# WHAT THE TASK REQUIRES
Below is the data. Give it again, complete and exact.

# DATA FOR PROCESSING
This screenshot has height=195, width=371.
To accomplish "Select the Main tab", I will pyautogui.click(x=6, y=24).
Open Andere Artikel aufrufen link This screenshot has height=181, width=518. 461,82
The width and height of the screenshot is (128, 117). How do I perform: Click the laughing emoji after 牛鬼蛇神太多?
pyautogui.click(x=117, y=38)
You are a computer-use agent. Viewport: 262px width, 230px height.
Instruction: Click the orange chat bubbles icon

# WRITTEN SOLUTION
This screenshot has height=195, width=371.
To accomplish "Select the Main tab", I will pyautogui.click(x=6, y=24).
Open Andere Artikel aufrufen link This screenshot has height=181, width=518. 461,82
The width and height of the screenshot is (128, 117). How do I perform: Click the laughing emoji after 牛鬼蛇神太多?
pyautogui.click(x=117, y=38)
You are a computer-use agent. Viewport: 262px width, 230px height.
Instruction: Click the orange chat bubbles icon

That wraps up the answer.